■ Work order
Pick every line out of the entries below that has the string "will", and copy it.

======== Supplied data

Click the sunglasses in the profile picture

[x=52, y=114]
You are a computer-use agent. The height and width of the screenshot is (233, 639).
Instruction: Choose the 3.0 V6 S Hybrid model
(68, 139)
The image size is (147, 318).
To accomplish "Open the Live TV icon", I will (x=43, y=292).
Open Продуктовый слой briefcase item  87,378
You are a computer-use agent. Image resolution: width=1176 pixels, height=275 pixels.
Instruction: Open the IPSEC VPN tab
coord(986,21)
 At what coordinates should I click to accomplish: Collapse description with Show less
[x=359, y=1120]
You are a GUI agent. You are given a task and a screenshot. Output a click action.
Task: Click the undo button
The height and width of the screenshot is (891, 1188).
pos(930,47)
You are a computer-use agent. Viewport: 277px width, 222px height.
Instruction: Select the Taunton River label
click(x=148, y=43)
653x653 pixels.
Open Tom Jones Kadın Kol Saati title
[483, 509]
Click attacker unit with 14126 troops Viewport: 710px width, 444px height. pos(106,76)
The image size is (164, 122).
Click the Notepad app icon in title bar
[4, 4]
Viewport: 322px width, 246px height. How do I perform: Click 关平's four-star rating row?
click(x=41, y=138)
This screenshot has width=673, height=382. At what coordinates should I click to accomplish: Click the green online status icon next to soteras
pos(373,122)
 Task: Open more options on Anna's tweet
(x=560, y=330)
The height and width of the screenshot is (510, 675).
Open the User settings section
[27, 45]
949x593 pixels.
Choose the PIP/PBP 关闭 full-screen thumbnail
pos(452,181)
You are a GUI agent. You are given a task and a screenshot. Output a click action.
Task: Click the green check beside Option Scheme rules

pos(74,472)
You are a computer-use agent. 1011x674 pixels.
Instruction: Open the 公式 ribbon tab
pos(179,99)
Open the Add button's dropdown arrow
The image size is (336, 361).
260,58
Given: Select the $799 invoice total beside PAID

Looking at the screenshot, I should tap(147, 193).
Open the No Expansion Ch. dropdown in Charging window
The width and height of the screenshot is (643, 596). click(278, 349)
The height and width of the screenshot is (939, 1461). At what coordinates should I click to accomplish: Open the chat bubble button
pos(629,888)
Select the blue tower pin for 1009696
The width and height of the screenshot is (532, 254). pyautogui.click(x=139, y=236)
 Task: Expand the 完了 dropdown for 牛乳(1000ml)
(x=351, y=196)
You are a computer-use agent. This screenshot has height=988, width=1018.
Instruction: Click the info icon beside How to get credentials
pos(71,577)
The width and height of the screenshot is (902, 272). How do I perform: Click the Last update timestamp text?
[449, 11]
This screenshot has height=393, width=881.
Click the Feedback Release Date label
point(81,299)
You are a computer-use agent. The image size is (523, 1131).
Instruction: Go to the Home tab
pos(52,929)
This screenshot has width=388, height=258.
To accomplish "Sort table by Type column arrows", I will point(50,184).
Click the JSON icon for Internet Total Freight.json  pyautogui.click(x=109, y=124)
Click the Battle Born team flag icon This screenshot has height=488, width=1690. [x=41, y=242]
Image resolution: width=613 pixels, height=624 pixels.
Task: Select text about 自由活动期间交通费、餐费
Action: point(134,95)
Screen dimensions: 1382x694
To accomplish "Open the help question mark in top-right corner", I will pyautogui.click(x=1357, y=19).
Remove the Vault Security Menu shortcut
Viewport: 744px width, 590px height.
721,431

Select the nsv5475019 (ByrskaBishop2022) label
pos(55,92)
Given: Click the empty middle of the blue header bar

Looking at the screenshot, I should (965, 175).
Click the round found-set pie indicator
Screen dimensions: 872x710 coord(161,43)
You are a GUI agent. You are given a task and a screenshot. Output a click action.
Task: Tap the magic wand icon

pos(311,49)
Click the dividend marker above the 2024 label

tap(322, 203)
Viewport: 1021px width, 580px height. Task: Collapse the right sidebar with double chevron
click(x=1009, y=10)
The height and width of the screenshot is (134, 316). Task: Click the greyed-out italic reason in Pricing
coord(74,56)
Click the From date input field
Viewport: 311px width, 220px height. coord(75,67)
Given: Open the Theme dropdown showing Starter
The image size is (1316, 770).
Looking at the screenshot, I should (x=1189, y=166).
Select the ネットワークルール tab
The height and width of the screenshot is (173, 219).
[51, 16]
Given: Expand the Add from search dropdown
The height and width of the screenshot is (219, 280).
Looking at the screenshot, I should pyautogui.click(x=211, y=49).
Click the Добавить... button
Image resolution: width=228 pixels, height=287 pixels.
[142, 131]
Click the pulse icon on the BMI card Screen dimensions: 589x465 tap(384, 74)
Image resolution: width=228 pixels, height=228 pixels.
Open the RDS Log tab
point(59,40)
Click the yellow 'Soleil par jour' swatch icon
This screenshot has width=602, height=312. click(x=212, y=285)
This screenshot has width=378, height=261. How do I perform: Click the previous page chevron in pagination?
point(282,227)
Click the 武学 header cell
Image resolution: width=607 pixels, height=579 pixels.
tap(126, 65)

================

■ Exercise response
To accomplish "Open the Live TV icon", I will (x=43, y=292).
To accomplish "Sort table by Type column arrows", I will point(50,184).
To accomplish "Open the help question mark in top-right corner", I will pyautogui.click(x=1357, y=19).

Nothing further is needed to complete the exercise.